Госпожа Моосгабр увидела за окном три свечи, три бокала с красным вином, блюдо пирогов и три вазы. В одной были тюльпаны, в другой гиацинты, в третьей – букет каких-то белых цветов… – Я и здесь зажгу, – сказал Оберон Фелсах и показал на свечи, – когда совсем стемнеет. Нравятся вам наши окна?

– Нравятся, – глядя на белые цветы, кивнула госпожа Моосгабр, и перья на шляпе затрепетали, – что за прекрасные белые цветы, я знаю их, откуда они…

– Из кооперативной лавки, – засмеялся мальчик, – от Элизабет Вердун, взгляните…

В широких дверях столовой появилась старая экономка в белом кружевном фартуке и в кружевном чепце. В руке она держала поднос, на нем – чашку, кофейник, сахарницу и пирожные.

– Куда госпожа изволит, чтобы я подала? – спросила она боязливо. – Госпоже накрыть здесь или в зале?

– В зале, – кивнула госпожа Моосгабр, и все вернулись в зал.
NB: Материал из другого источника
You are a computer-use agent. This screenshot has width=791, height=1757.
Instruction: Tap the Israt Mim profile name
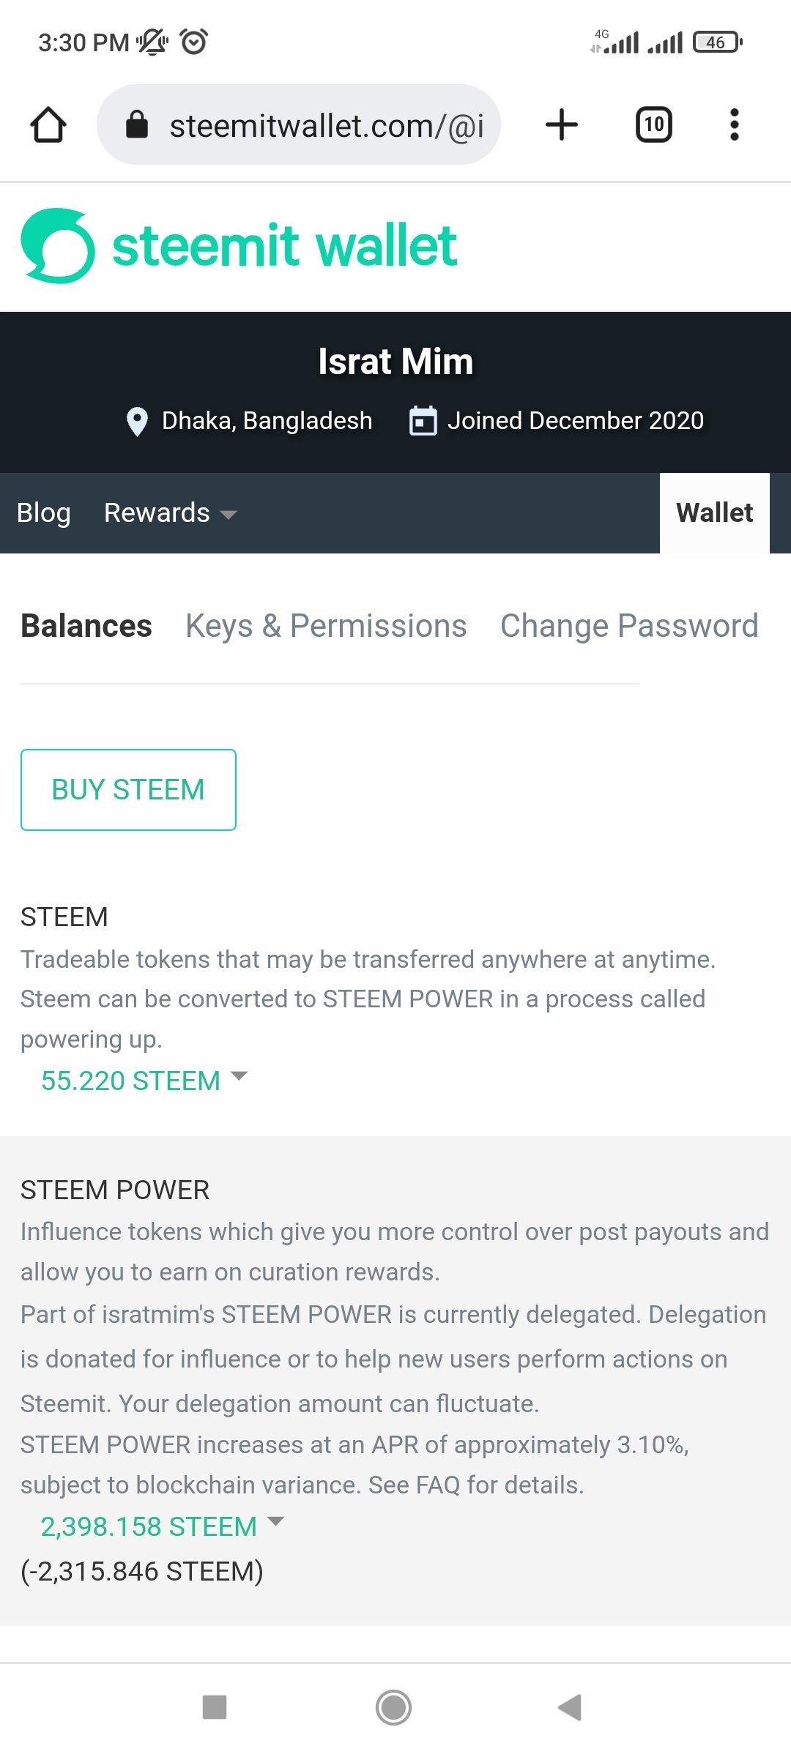pos(396,361)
Экономка поставила поднос на столик, налила в чашку кофе, и госпожа Моосгабр, поблагодарив, села в кресло. Она вспомнила, что это тот же столик и те же парчовые кресла, где неделю назад она сидела с оптовиком. Оберон Фелсах сел в кресло напротив нее.
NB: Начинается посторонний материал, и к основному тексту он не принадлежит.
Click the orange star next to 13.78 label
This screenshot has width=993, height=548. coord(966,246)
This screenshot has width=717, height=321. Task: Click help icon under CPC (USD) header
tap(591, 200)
– Вот сахарница, – сказала экономка и указала еще на золотые щипчики, лежавшие рядом, – пусть госпожа угощается. А вот… – экономка вынула из кружевного кармана какую-то блестящую вещь, – вот звонок. Если госпоже что-то понадобится, пусть позвонит, и я тотчас приду. – Экономка поклонилась и опять направилась к лестнице, к темным полированным дверям. Госпожа Моосгабр заметила, что кроме кружевного фартука и белого кружевного чепца на ней длинное, темное, очень красивое платье.
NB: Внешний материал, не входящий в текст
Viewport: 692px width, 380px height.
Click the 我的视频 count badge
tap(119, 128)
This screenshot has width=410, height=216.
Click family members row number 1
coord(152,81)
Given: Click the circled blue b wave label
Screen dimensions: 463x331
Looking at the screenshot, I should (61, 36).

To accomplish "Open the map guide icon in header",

– Госпожа экономка, – сказала госпожа Моосгабр Оберону Фелсаху в кресле напротив, – госпожа экономка пошла в кухню. Она даже там слышит звонок?

– Она слышит повсюду, – улыбнулся Оберон Фелсах, глядя на бусы, на подвески и на шляпу госпожи Моосгабр, – и в погребе слышит… Кто с ней вступает в контакт, может узнать от нее много вещей, она медиум. Но об этом почти никто не знает, возможно, даже она сама, и я с ней мало работаю. У меня есть лучшие источники, – сказал он и странно улыбнулся. Госпожа Моосгабр, глядя на него, только сейчас заметила, что он довольно бледный. Его отец-оптовик был намного смуглее. Возможно, однако, бледность лица мальчика подчеркивали длинные черные волосы и глаза, пожалуй, и его темный костюм.

– Меди…? – спросила госпожа Моосгабр, и мальчик сказал:

– Медиум. – А потом кивнул к стене и со странной улыбкой спросил: – Что, собственно, у вас, госпожа, в этой большой черной сумке и в этом свертке?

– Там разное, – сказала госпожа Моосгабр, спокойно глядя в его бледное лицо, – кое-что к ужину. И пирожки там. Хорошие. Я положила в них ваниль, изюм, миндаль… и творог там. Пекла их целый вчерашний день, я люблю печь. Будут кстати… после ужина, – сказала она спокойно, глядя в его бледное лицо, – вам понравятся.